-- Opening Marker --

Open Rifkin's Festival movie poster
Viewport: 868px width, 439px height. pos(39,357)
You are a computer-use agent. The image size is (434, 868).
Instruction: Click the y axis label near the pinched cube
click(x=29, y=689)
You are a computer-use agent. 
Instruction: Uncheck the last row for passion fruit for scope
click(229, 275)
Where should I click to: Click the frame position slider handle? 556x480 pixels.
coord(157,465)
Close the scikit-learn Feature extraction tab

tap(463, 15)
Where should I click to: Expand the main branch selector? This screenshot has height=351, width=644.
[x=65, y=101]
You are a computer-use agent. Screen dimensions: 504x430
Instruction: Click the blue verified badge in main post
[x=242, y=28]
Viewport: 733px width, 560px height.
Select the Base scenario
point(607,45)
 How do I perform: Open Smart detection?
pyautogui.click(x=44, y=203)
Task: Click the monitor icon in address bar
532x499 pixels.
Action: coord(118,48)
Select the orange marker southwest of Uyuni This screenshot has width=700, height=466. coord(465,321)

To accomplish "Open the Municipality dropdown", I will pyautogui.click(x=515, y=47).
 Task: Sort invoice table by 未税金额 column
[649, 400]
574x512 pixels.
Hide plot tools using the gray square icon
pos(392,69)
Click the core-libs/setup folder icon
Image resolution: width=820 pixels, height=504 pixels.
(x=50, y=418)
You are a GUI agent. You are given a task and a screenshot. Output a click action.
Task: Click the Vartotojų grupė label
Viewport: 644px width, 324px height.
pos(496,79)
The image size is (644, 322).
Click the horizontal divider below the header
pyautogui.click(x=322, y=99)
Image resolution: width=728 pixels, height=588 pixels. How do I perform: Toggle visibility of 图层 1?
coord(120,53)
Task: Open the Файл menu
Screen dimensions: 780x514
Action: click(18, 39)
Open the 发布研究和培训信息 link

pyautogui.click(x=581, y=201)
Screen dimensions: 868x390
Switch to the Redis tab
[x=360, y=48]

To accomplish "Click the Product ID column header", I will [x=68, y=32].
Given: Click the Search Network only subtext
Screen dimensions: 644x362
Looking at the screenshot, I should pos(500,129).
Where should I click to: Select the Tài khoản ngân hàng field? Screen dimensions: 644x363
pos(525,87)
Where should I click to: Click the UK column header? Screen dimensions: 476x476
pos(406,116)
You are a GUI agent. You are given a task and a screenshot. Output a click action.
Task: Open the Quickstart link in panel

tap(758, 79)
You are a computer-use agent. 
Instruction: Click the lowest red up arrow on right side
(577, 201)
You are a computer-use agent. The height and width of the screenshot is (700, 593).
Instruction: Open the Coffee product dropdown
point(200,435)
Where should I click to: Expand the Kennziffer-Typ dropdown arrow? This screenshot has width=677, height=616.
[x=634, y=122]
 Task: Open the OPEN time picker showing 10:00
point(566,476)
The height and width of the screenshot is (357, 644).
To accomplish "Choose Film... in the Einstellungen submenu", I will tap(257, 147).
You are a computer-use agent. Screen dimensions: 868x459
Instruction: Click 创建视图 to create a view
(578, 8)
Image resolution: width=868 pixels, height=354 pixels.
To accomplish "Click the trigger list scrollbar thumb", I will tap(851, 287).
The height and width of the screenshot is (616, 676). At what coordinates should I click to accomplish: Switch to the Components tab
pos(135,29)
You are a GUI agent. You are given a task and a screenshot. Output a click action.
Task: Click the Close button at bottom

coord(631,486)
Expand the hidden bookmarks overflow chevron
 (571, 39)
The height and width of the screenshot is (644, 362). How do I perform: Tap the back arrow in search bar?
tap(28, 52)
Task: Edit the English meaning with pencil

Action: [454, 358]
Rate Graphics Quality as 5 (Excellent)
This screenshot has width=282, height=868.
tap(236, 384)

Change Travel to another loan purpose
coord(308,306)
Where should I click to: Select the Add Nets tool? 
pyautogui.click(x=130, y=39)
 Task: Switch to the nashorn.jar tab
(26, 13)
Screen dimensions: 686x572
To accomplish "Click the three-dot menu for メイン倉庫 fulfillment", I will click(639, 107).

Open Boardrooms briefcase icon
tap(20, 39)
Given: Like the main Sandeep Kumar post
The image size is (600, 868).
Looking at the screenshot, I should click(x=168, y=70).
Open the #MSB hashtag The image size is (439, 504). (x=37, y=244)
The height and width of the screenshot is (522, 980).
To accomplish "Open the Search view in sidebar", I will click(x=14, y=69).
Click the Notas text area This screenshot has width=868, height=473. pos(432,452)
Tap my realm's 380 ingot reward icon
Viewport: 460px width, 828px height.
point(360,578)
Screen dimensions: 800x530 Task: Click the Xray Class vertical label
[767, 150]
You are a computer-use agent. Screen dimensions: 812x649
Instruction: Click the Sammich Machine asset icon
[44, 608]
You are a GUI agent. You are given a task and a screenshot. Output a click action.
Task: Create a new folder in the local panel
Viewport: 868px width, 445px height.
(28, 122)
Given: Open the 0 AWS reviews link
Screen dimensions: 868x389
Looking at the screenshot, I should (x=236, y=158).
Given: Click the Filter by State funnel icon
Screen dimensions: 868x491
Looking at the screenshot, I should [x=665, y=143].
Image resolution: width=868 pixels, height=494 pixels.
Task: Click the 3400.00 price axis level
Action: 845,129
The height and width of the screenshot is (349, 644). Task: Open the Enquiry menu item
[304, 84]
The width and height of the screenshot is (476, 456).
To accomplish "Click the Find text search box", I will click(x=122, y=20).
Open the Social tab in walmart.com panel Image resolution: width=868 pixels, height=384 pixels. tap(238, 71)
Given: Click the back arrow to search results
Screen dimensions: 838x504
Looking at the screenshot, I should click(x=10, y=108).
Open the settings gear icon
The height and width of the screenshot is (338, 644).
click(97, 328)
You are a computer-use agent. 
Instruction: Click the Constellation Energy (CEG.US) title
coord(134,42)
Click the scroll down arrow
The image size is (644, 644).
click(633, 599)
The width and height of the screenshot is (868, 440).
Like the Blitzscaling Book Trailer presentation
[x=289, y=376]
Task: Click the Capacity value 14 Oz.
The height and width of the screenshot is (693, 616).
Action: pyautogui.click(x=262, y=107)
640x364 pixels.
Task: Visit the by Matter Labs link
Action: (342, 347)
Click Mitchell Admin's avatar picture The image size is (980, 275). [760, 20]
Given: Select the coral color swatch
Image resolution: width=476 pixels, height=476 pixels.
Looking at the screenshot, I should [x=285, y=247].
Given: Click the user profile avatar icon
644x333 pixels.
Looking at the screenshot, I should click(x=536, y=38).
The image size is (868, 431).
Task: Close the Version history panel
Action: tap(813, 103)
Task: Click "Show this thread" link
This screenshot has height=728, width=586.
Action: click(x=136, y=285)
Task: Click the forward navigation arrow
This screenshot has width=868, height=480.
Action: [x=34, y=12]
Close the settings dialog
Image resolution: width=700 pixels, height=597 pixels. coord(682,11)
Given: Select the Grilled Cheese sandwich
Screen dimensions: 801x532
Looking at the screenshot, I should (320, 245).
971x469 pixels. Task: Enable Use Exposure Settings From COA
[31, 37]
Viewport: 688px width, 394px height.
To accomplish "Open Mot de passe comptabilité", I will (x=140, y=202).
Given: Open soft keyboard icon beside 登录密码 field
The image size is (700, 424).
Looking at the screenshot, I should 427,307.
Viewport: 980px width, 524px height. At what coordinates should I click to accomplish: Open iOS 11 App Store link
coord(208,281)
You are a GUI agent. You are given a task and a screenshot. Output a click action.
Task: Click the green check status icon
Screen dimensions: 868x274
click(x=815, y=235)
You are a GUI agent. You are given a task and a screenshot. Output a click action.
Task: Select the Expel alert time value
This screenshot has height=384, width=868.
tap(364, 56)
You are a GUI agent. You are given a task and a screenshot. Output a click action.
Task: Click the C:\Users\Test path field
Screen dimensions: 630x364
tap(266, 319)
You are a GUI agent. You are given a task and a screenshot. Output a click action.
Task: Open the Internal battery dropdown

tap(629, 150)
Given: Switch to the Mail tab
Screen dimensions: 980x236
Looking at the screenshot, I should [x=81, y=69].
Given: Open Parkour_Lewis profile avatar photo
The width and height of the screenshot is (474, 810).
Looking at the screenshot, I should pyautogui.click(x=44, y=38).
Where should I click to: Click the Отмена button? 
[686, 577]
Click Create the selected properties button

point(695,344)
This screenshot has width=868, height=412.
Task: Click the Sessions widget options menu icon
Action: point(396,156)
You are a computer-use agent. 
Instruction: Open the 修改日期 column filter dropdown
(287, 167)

-- Closing Marker --

» **Task to carry out**:
Set the material down exactly as written, starting at its first line. The line containing "The image size is (644, 322)." is the last one to include.

» **Exercise output**:
Open Rifkin's Festival movie poster
Viewport: 868px width, 439px height. pos(39,357)
You are a computer-use agent. The image size is (434, 868).
Instruction: Click the y axis label near the pinched cube
click(x=29, y=689)
You are a computer-use agent. 
Instruction: Uncheck the last row for passion fruit for scope
click(229, 275)
Where should I click to: Click the frame position slider handle? 556x480 pixels.
coord(157,465)
Close the scikit-learn Feature extraction tab

tap(463, 15)
Where should I click to: Expand the main branch selector? This screenshot has height=351, width=644.
[x=65, y=101]
You are a computer-use agent. Screen dimensions: 504x430
Instruction: Click the blue verified badge in main post
[x=242, y=28]
Viewport: 733px width, 560px height.
Select the Base scenario
point(607,45)
 How do I perform: Open Smart detection?
pyautogui.click(x=44, y=203)
Task: Click the monitor icon in address bar
532x499 pixels.
Action: coord(118,48)
Select the orange marker southwest of Uyuni This screenshot has width=700, height=466. coord(465,321)

To accomplish "Open the Municipality dropdown", I will pyautogui.click(x=515, y=47).
 Task: Sort invoice table by 未税金额 column
[649, 400]
574x512 pixels.
Hide plot tools using the gray square icon
pos(392,69)
Click the core-libs/setup folder icon
Image resolution: width=820 pixels, height=504 pixels.
(x=50, y=418)
You are a GUI agent. You are given a task and a screenshot. Output a click action.
Task: Click the Vartotojų grupė label
Viewport: 644px width, 324px height.
pos(496,79)
The image size is (644, 322).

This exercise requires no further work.